Update: @FrankHarrell advises this situation requires multiple imputation. See hbiostat.org/rmsc/missing for how to do multiple imputation. The rest is my original answer.
Before getting to the question of missing covariate values, here are a few points to consider. Some of them might not be relevant in your area of study.
- You have four regression models: a regression for graduate hourly earnings and for non-graduate hourly earnings, with and without covariates. Why do you model graduates and non-graduates separately? One model for hourly earnings doesn't necessarily mean that graduates and non-graduates share effects. (For example, we can add a
graduate_status
term to give each group its own intercept.) However, with two different models the two groups definitely share no effects.
- You have multiple observations for most individuals, so how does your model handle that? It's incorrect to assume that observations for the same individual are independent. For example, it's reasonable to expect that the earnings of the same person in 2010 and 2011 are more similar than the earnings of two different persons in 2010. This can be represented with individual random effects.
- You model the time effect with one dummy variable per year even though clearly the time effect increases with time (at least in the regressions without covariates). Have you considered modeling the functional relationship between time and hourly earnings, eg. as a line? See plot below.
- Some of the covariates likely vary with time, eg., number of family members and number of children in the household. For many people these numbers would have changed over the course of 10 years. Have you thought about when these numbers are recorded and how you interpret their effects?

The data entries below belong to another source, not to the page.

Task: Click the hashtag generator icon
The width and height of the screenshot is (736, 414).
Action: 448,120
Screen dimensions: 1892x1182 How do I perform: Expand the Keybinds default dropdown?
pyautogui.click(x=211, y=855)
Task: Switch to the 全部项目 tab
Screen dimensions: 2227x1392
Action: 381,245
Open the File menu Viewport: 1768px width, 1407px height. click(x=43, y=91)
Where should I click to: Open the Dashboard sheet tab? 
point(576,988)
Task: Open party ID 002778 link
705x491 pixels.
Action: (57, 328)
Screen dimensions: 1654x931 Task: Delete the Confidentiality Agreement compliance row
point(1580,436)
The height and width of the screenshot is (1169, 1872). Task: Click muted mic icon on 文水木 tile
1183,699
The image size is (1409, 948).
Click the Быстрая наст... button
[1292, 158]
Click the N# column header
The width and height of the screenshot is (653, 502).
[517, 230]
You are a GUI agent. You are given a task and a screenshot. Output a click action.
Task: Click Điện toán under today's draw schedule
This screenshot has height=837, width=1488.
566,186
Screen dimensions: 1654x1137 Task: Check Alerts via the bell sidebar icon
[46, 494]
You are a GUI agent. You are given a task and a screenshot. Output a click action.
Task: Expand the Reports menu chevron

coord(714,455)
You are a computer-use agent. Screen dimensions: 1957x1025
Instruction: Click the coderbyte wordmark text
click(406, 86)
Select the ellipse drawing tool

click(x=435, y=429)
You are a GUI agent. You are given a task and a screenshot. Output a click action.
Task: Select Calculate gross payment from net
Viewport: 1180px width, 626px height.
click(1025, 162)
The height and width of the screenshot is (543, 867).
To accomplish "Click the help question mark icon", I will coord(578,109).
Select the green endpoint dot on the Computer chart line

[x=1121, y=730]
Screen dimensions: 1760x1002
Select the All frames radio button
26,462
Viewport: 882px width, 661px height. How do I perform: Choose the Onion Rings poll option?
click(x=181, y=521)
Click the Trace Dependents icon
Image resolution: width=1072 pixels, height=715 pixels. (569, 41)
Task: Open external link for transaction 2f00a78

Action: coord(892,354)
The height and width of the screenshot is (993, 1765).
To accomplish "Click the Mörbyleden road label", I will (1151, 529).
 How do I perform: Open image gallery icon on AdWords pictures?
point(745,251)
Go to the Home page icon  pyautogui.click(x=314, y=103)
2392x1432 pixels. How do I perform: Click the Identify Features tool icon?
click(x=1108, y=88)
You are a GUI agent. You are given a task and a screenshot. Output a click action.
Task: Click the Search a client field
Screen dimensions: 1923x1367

- Time (as either categorical or continuous variable) might be confounding two effects: with each year, people gain more experience and they start getting paid more. Concurrently, average salaries might be increasing with inflation and cost of living. Maybe you already take this into account with Experience?
As you note yourself, you don't have data on at least one covariate for 83% of graduates (observations drop from 7476 to 1269) and 82% of non-graduates (10940 → 1948). There are methods to deal with missing values; otherwise the regression is fitted on the subset of observations without missing values.
Yes, this is allowed but as it's often the case in statistics, it means making (strong) assumptions. In this case the required assumption is that the patterns of missingness are not associated with the outcome, hourly earnings: either values are missing completely at random (think about flipping a coin that determine whether a value is observed or not) or values are missing at random (the other observed variables explain the missingness).
So broadly you have (at least) three options:
- Proceed with regression without covariates. However, you cannot unsee that covariates seem to be associated with the outcome. So it might be hard to justify the conclusions you draw from this analysis. [Regression analysis assumes validity, ie. the model includes all relevant predictors and the sample is representative of the population of interest.]
- Make strong assumptions about missingness and proceed with regression with covariates. You can also use your domain knowledge to decide that it's reasonable to ignore some covariates altogether.
- Impute missing values.
Finally, I'd like to show what I mean by functional relationship between time and outcome. Since I don't have the raw data, I plot estimated yearly effects from the regressions without covariates. You can see that the relationship seems to be linear with a different intercept. A straight line is the simplest function; it's possible to allow for a smooth relationship as well.